This resonant novel is told in a multitude of voices, forming a family saga that is both a revisionist history of Latter-day Saint settlement in the American West and a personal journey.
Anderson draws upon her own heritage for this sweeping story. It begins with a long chapter narrated by a woman in her 50s, a mother and professor who cannot fathom where her life goes next: “I want my mostly-grown kids to get on with their own lovely ludicrous lives and leave me to salvage mine.…I no longer know who to be.” In search of herself, she leaves “Whitepeople Central, Utah,” for a small Arizona town where an aunt who died in infancy is buried. There she has the first of several intense visions of her ancestors, revelations of their lives that form the novel’s subsequent chapters. As the book’s genealogy chart shows, Anderson will lead readers through two centuries and half a dozen generations of a family that eventually joined the Latter-day Saint migration to the West.

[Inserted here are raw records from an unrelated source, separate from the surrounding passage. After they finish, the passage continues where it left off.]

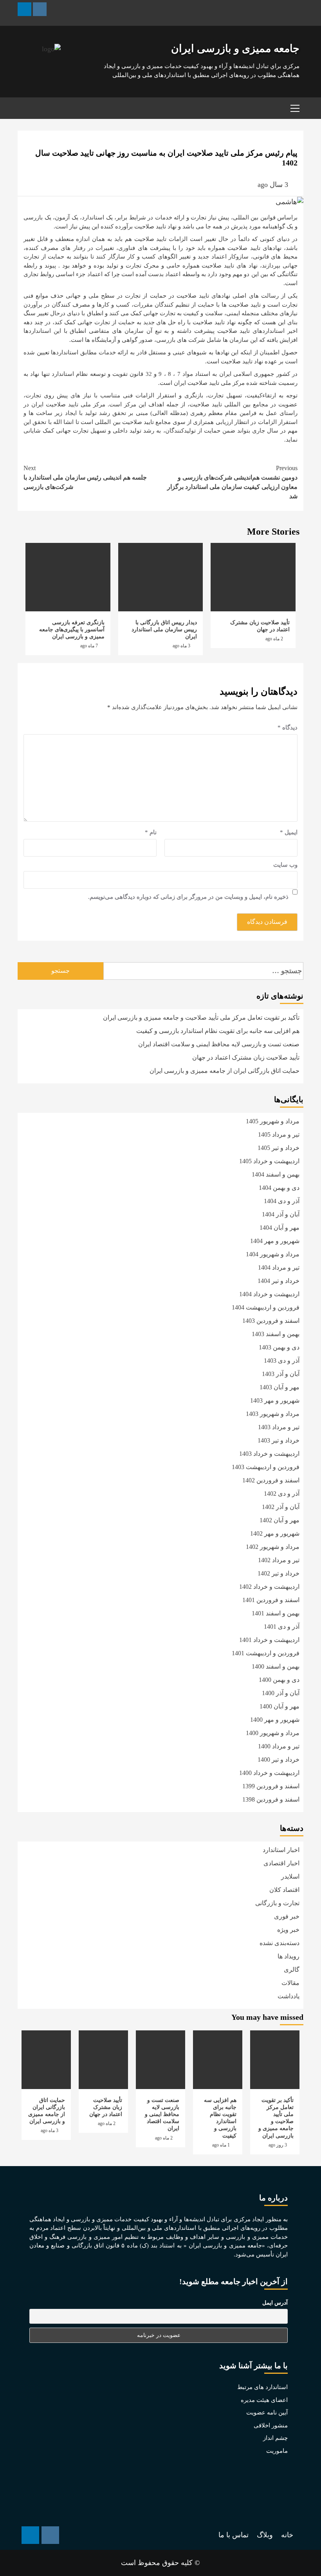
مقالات (290, 1983)
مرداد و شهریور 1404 (272, 1254)
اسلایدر (290, 1876)
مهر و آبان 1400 (279, 1706)
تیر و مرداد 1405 (278, 1134)
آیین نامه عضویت (267, 2412)
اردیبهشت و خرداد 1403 (269, 1453)
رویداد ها (288, 1956)
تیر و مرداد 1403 (278, 1427)
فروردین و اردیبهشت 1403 (265, 1467)
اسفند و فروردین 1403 (270, 1320)
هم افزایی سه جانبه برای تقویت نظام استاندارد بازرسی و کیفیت (217, 1031)
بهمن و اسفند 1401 (275, 1613)
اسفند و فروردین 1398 (270, 1799)
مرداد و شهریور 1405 (272, 1121)
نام (151, 832)
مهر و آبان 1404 (279, 1227)
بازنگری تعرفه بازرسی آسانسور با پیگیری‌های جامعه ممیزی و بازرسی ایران (72, 630)
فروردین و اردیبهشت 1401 (265, 1653)
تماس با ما (233, 2535)
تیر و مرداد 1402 (278, 1560)
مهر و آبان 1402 (279, 1520)
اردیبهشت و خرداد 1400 (269, 1772)
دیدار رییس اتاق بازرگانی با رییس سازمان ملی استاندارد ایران (164, 630)
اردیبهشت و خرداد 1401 (269, 1639)
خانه (287, 2535)
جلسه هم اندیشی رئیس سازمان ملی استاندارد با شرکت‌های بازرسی (85, 477)
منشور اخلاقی (271, 2425)
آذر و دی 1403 (281, 1360)
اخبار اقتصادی (281, 1863)
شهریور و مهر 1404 (274, 1241)
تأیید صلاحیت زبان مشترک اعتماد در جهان (245, 1057)
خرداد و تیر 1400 (278, 1759)
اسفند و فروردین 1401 (270, 1600)
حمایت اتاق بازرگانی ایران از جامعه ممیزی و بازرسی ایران (224, 1070)
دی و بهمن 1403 (279, 1347)
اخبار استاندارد (281, 1850)
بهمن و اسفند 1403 (275, 1334)
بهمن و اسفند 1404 (275, 1174)
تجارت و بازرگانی (277, 1903)
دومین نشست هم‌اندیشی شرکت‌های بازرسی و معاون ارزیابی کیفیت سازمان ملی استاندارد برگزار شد (232, 482)
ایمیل (289, 832)
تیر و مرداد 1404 (278, 1267)
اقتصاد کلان (284, 1889)
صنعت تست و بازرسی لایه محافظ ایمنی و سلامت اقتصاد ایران (218, 1044)
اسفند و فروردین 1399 (270, 1786)
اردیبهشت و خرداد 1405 (269, 1161)
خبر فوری (286, 1916)
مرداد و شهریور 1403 (272, 1413)
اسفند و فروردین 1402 (270, 1480)
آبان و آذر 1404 (280, 1214)
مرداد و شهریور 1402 (272, 1546)
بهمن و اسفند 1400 (275, 1666)
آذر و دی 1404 (281, 1201)
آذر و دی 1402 (281, 1493)
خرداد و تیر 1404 (278, 1280)
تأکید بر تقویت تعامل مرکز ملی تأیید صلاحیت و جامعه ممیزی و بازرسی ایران (201, 1017)
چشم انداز (275, 2438)
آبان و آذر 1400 (280, 1693)
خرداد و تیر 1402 (278, 1573)
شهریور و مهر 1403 (274, 1400)
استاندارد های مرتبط (262, 2387)
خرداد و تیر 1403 (278, 1440)
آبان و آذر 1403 (280, 1374)
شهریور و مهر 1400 (274, 1719)
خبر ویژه (288, 1929)
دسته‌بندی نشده (279, 1943)
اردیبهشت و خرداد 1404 (269, 1294)
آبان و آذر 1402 (280, 1507)
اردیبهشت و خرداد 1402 (269, 1586)
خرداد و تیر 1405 (278, 1147)
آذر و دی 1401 (281, 1626)
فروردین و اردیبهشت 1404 (265, 1307)
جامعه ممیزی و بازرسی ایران (235, 48)
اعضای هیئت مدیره (264, 2400)
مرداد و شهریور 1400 (272, 1733)
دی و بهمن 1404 (279, 1187)
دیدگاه (288, 727)
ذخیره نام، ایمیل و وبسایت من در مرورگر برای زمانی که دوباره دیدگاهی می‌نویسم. (188, 897)
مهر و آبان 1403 (279, 1387)
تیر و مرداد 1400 (278, 1746)
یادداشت (288, 1996)
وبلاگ (265, 2535)
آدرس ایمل (275, 2303)
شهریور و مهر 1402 (274, 1533)
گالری (291, 1969)
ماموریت (277, 2451)
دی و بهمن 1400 (279, 1679)
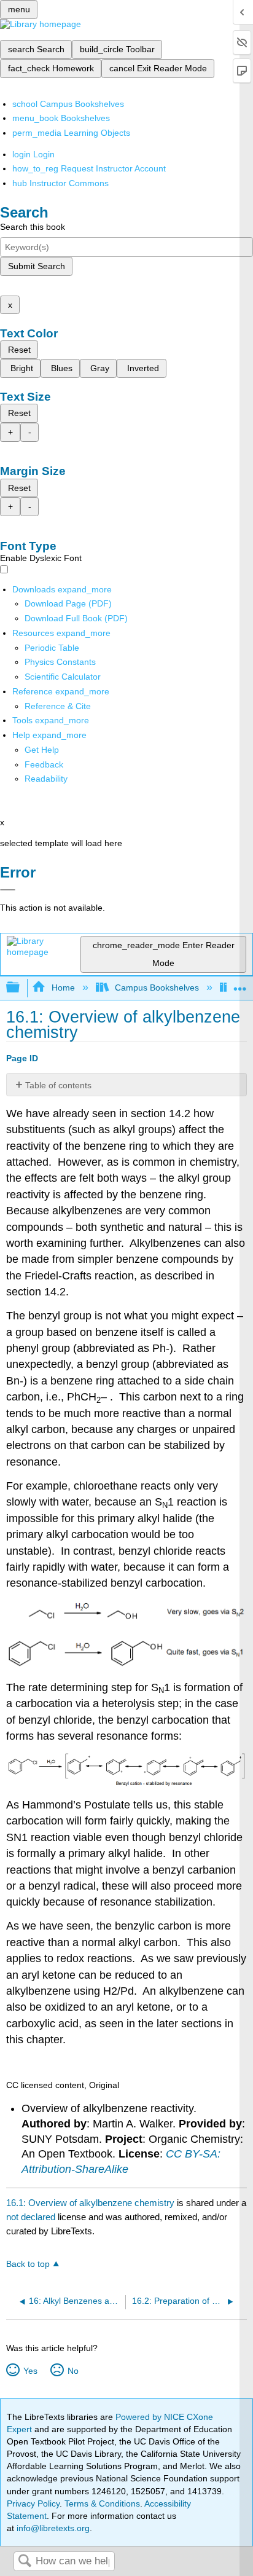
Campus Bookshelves (156, 987)
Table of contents (58, 1085)
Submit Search (36, 266)
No (73, 2371)
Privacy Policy (33, 2503)
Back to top (28, 2264)
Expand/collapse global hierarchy (21, 987)
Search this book (32, 227)
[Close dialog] (7, 889)
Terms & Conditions (102, 2503)
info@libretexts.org (52, 2528)
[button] (44, 764)
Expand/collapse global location (240, 984)
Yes (30, 2371)
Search (25, 2561)
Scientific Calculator (63, 676)
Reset (19, 350)
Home (63, 987)
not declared (32, 2217)
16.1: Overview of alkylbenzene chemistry (90, 2202)
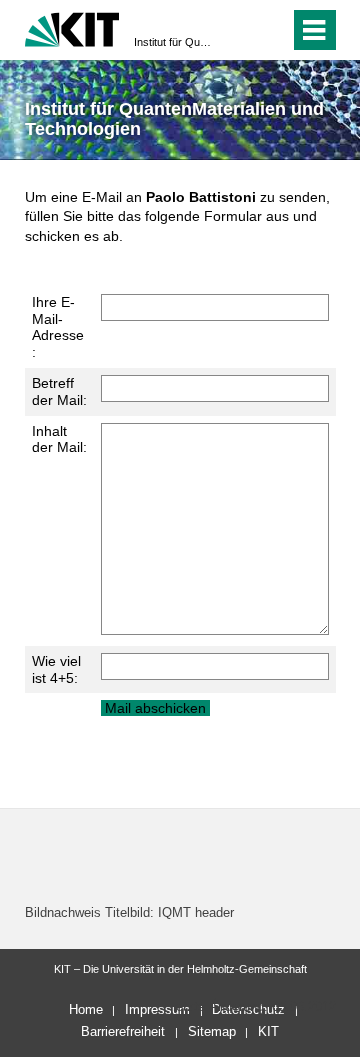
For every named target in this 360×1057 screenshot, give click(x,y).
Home (86, 1009)
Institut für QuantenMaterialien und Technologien (174, 42)
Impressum (157, 1009)
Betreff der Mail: (59, 391)
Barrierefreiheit (123, 1031)
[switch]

Their lives are filled with great hardship and loss, foolhardiness and danger—at one point, grown men leave an 8-year-old boy to guard cattle on a mountaintop amid lethal raids by the Shoshone—and moments of wonder and love. Anderson does not shy away from the often bloodstained relationship between the Latter-day Saints and the Indigenous tribes they displaced or the religion’s other forms of bigotry. She strips the romanticism from traditional notions of how the West was won: “I’ve spent a lot of time, post-Emersonian that I am, trying to figure out why it is that living in beautiful scenery so often turns human beings into violent fanatics. It’s not what Wordsworth predicted, or Thoreau or Whitman or Brigham Young. Hawthorne maybe.” In powerful prose, she lets a chorus of voices tell their own often surprising, sometimes heartbreaking stories.
People from several generations of one woman’s family gain vividly individual presence, recounting their lives in the American West as it moves from wilderness to modernity.